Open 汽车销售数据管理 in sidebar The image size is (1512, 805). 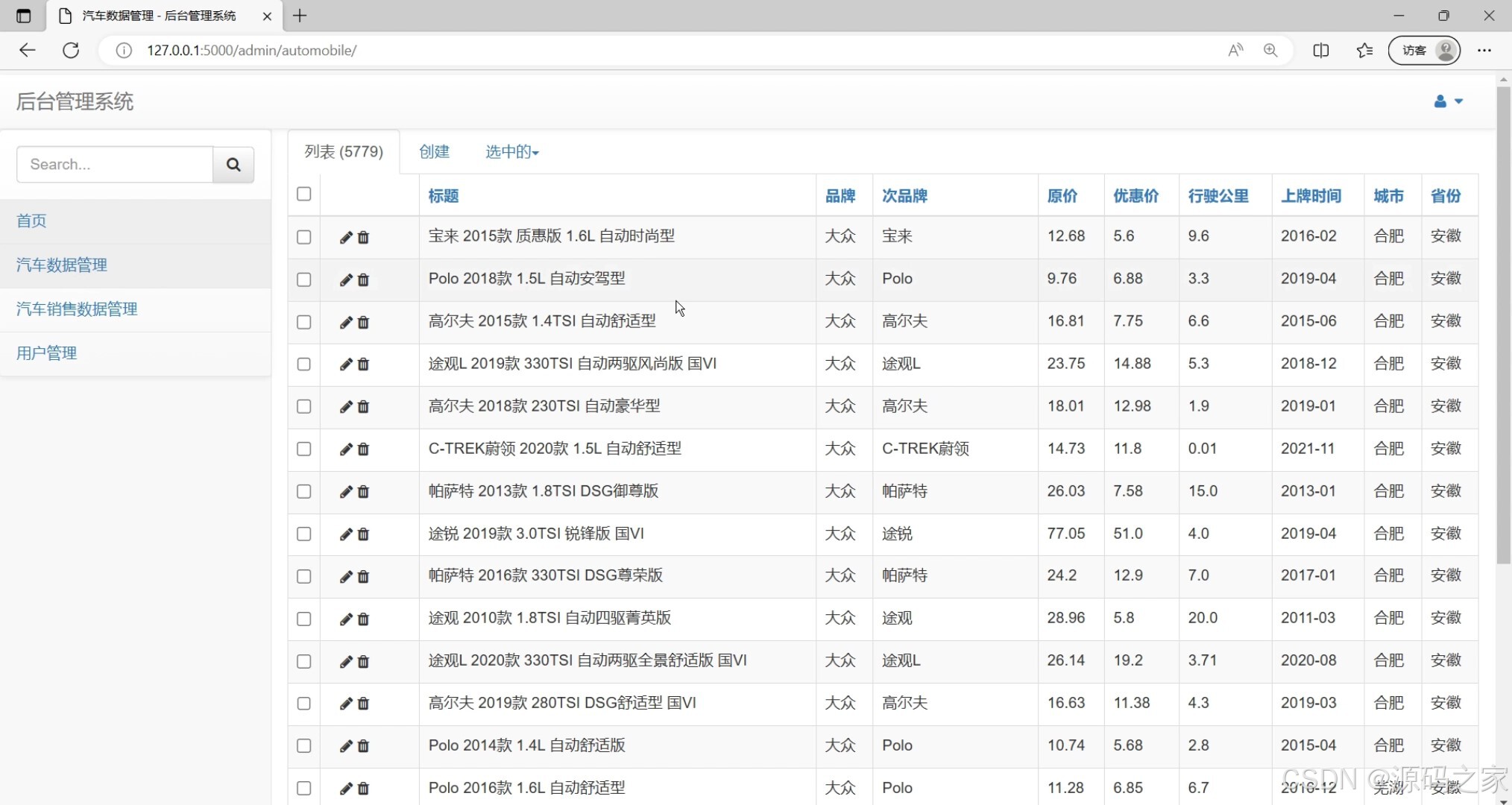77,309
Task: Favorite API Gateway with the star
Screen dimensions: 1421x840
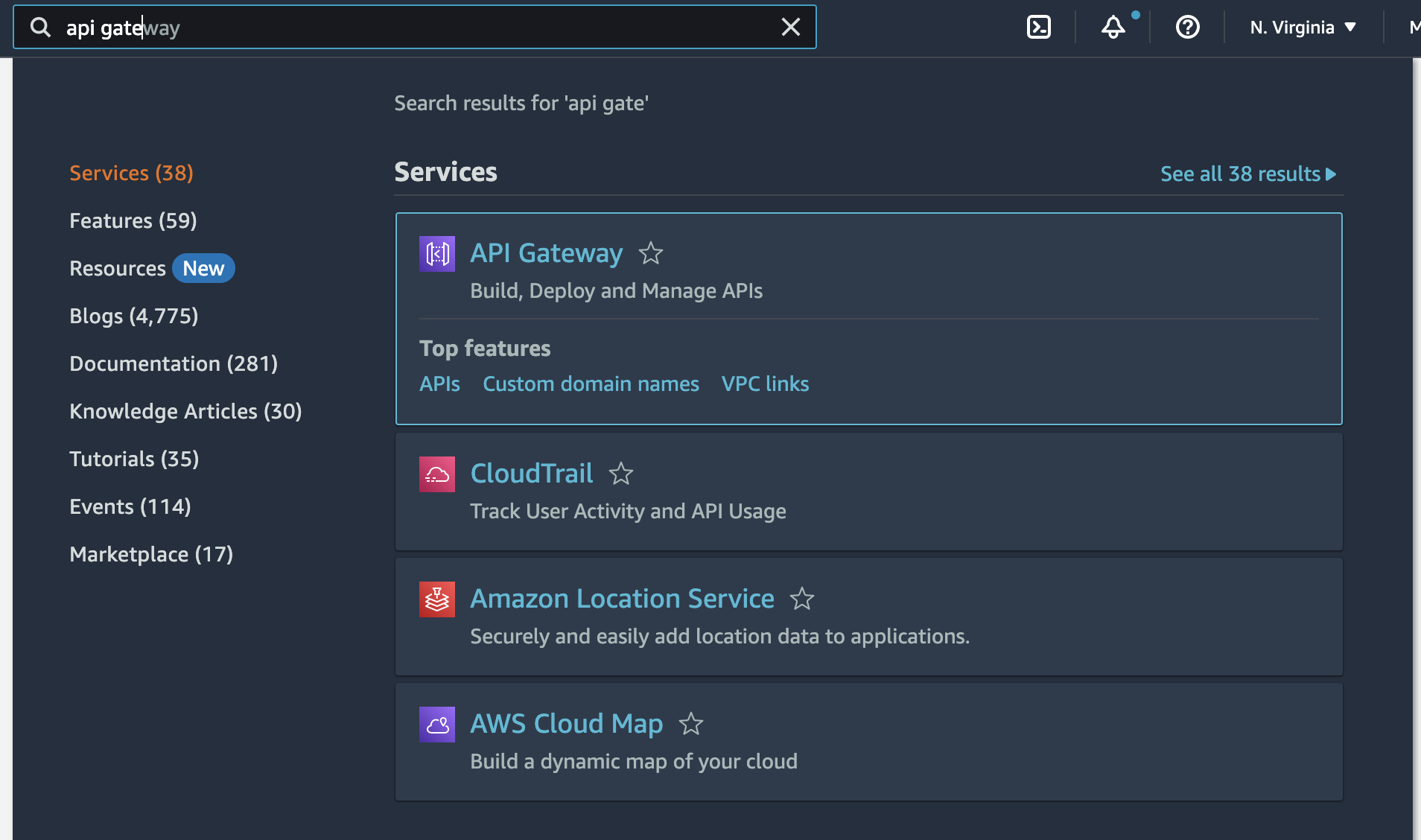Action: (650, 254)
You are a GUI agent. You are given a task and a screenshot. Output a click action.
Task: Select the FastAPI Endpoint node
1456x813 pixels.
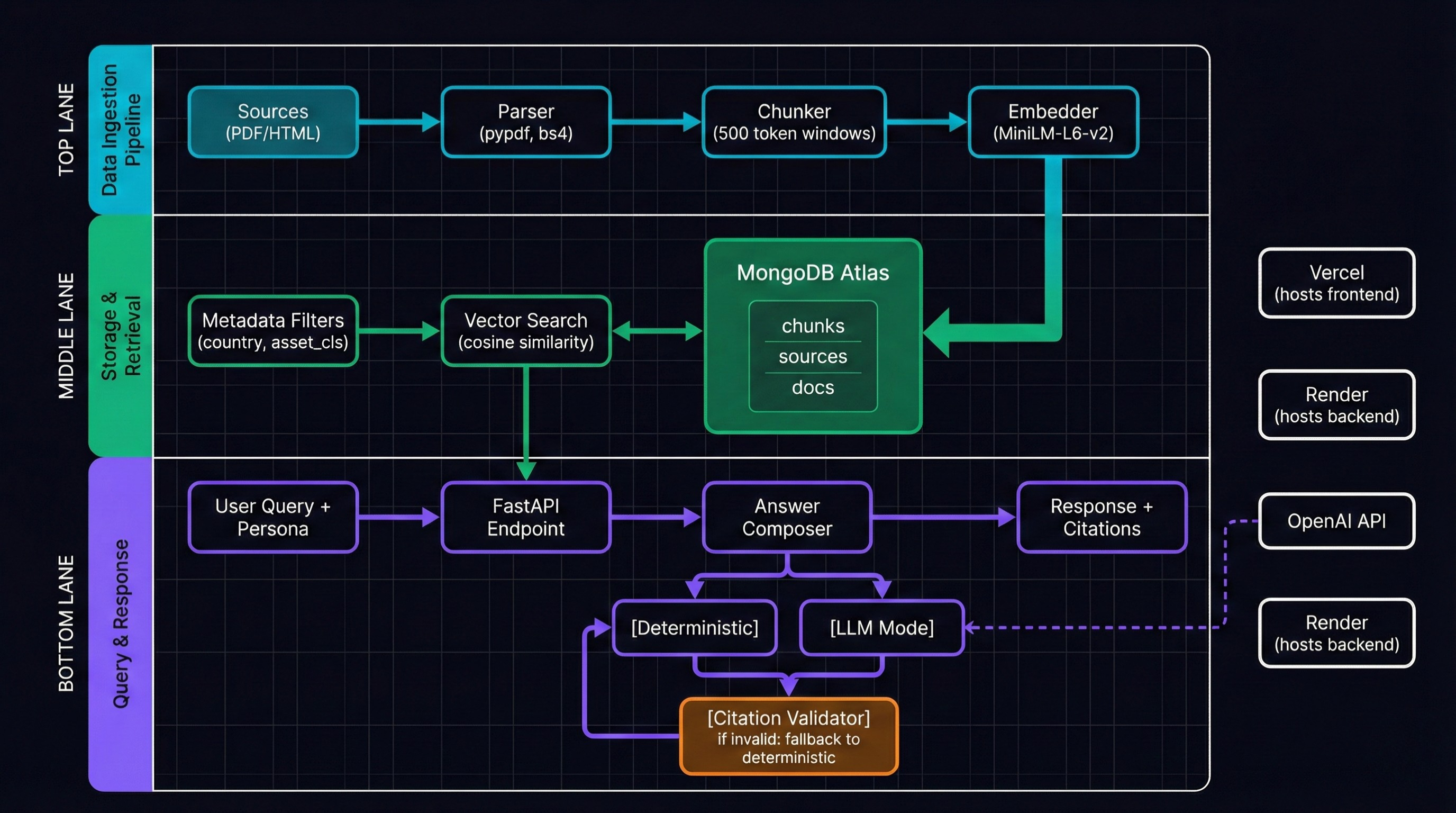click(526, 517)
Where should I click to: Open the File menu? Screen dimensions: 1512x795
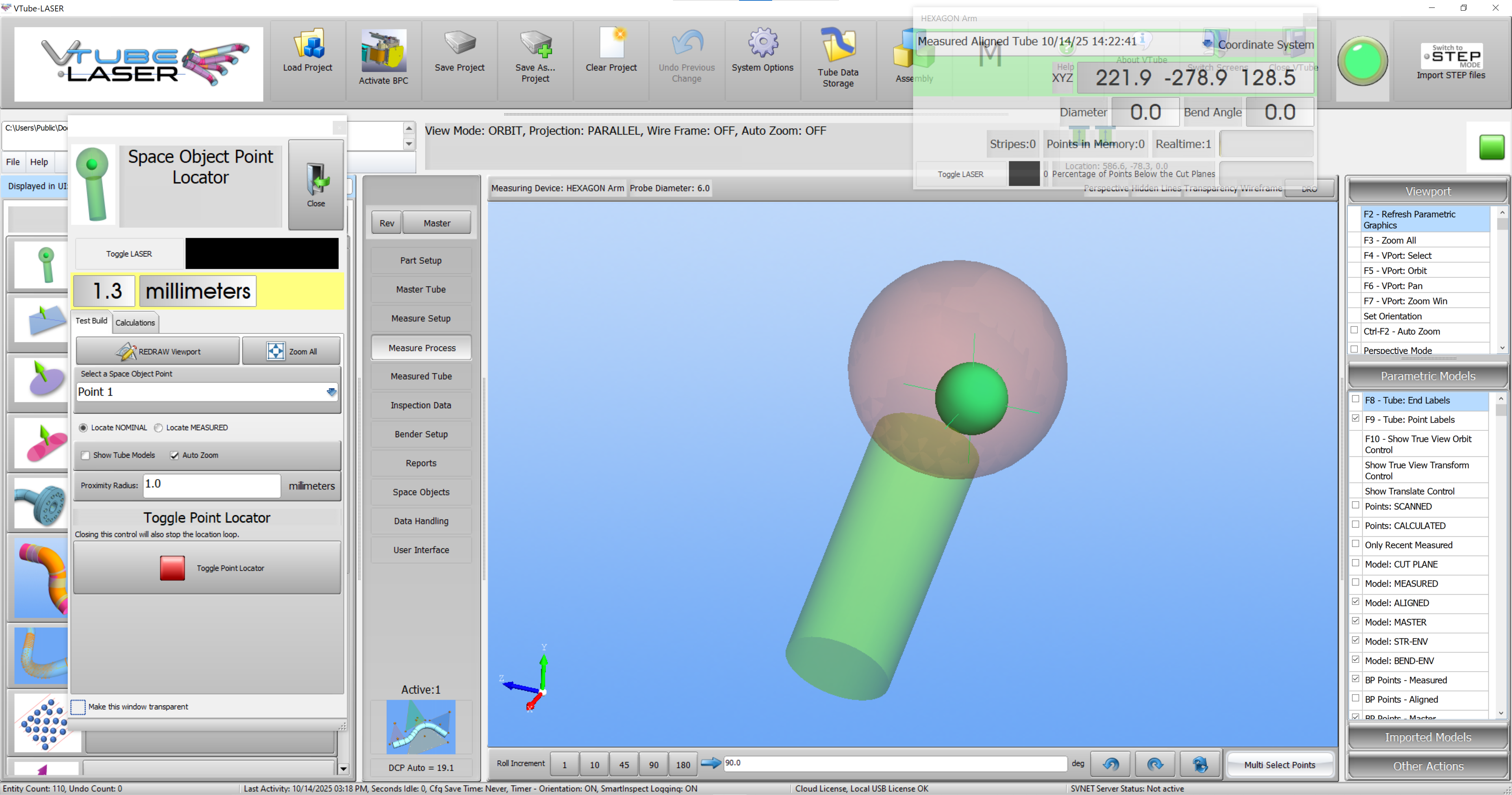point(13,162)
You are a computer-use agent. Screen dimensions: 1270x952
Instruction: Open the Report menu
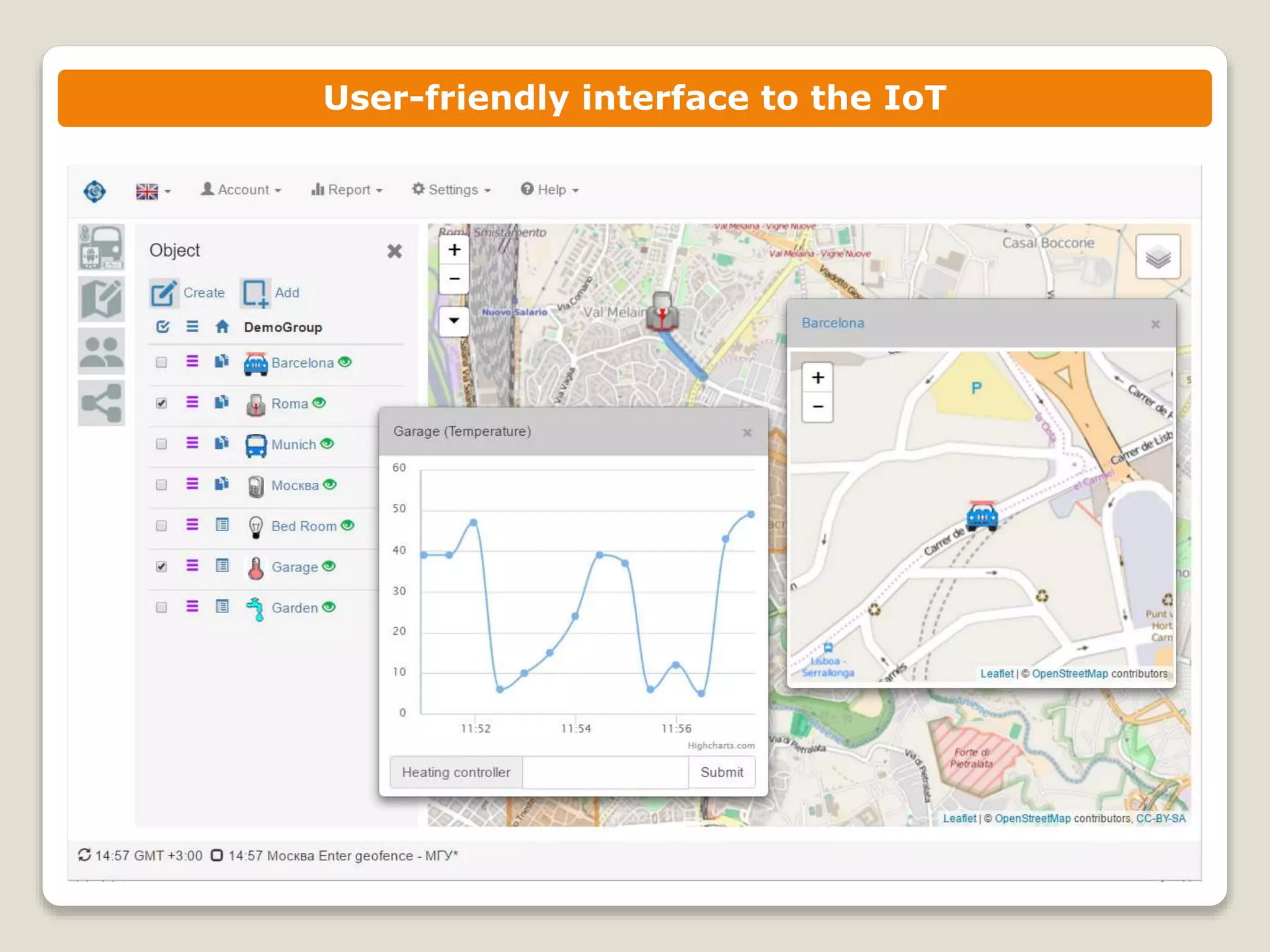tap(347, 190)
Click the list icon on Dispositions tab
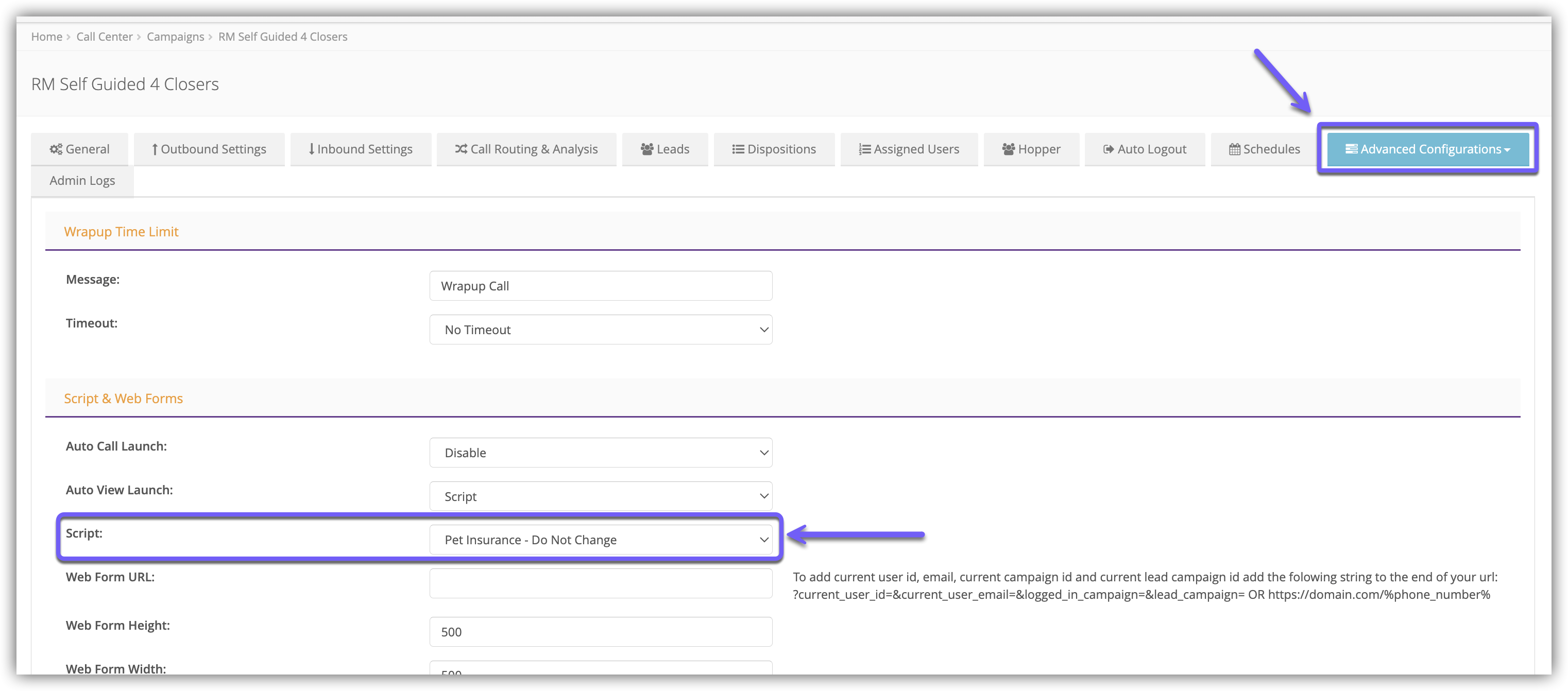The width and height of the screenshot is (1568, 691). pos(738,149)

+++

● Goal of the exercise
Tallying every line that holds the string "agent", report the total for the records and nothing else.

● Answer to this task
2